(TEXT SEGMENT):

-- -- --

In a rather unusual post on its website last week, Turkey’s Defense Ministry published footage and pictures from a meeting the country’s defense and foreign ministers had with representatives of two Turkic minorities — the Ahiska Turks and the Gagauzes — during their visit to Ukraine. Holding meetings with Turkic minorities abroad and publicizing them is hardly commonplace for Turkish defense ministers, as long-time Ankara watchers would know. Such contacts have been the duty primarily of the Presidency for Turks Abroad and Related Communities, a branch of the Culture and Tourism Ministry, within the scope of soft power projection rather than defense and security.
Ankara’s interest in its ethnic kin abroad has markedly perked since the flare-up of the Nagorno-Karabakh conflict between Azerbaijan and Armenia in late September. Turkey’s military assistance to Azerbaijan, with which it has close political and ethnic bonds, helped the Azeri army reclaim some of the territories that Armenian forces had occupied since the early 1990s. In Turkey, the six-week war shifted public attention to the South Caucasus from the Middle East, where Turkish military operations in Syria and Libya had dominated the country’s foreign agenda in the past several years.
The state-owned and pro-government media, in particular, have hailed the Russian-brokered cease-fire deal as a victory for both Azerbaijan and Turkey. A joint Turkish-Russian center to monitor the truce has been portrayed as “the return of Turkish soldiers to Azerbaijan after 102 years” and the planned reopening of transport routes in the region as Turkey’s gain of a strategic gateway to the Turkic republics of Central Asia.
On Dec. 10, Turkish President Recep Tayyip Erdogan attended a celebratory military parade in Baku, where his speech included verses by a nationalist Azeri poet that sparked a diplomatic row with Iran. For some Turkish observers, Erdogan’s speech resonated as the signal of a shift in Ankara’s foreign policy.
Though the controversial verses belonged to anonymous folklore, they had inspired a 1960 poem lamenting Azerbaijan’s 19th-century partition between Iran and Russia by Azeri poet Bahtiyar Vahapzade, an ardent supporter of the pan-Turkism movement, which advocates the cultural and political unification of all Turkic peoples in the world. Vahapzade was stigmatized as a “nationalist” over the poem and expelled from his post as a university professor in what was then the Azerbaijan Soviet Socialist Republic.
The row with Tehran abated, as Ankara seemed to have misunderstood the poem as a reference to the Armenian occupation of Azeri lands. Still, Erdogan’s emphasis on stronger bonds with Azerbaijan reinforced anticipation that the focus of his foreign policy will increasingly shift from the Arab world to the Caucasus, the Black Sea and Caspian basins, and Central Asia. Efforts to invigorate ties including military and security cooperation with the Central Asian Turkic republics — which Ankara has neglected for some time — should not come as a surprise.

-- -- --

[Records from a data source]
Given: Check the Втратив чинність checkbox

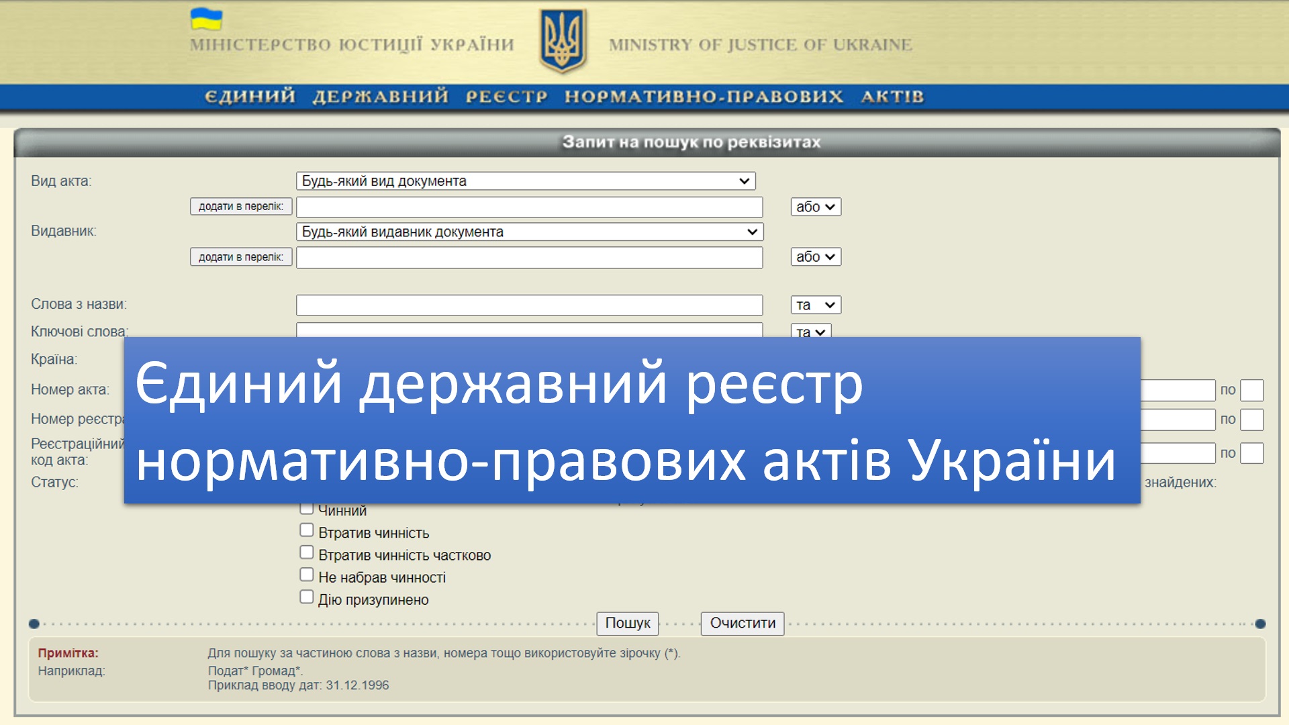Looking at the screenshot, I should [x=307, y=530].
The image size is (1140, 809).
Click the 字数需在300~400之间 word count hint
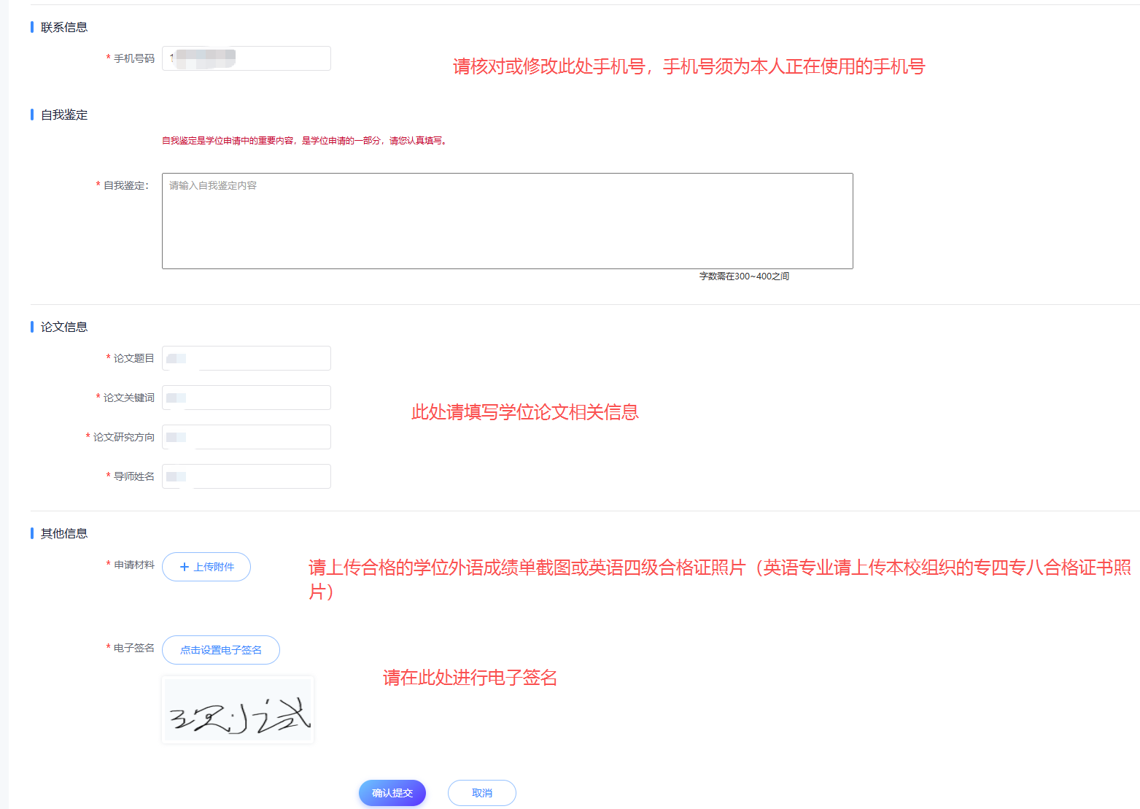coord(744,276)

-- -- --

For each statement, answer yes or no as to whether it agrees with the article on Turkey's interest in Turkic peoples abroad, and quote the article's deciding words.
1. Russia brokered the cease-fire deal that ended the fighting between Azerbaijan and Armenia.
2. Bahtiyar Vahapzade was the original author of the controversial verses Erdogan recited in Baku.
3. The recent Nagorno-Karabakh war lasted about four months.
The items are not required for any of this work.

(RESULT FOR THIS EXERCISE):
1. Yes: "the Russian-brokered cease-fire deal"
2. No: "the controversial verses belonged to anonymous folklore"
3. No: "the six-week war"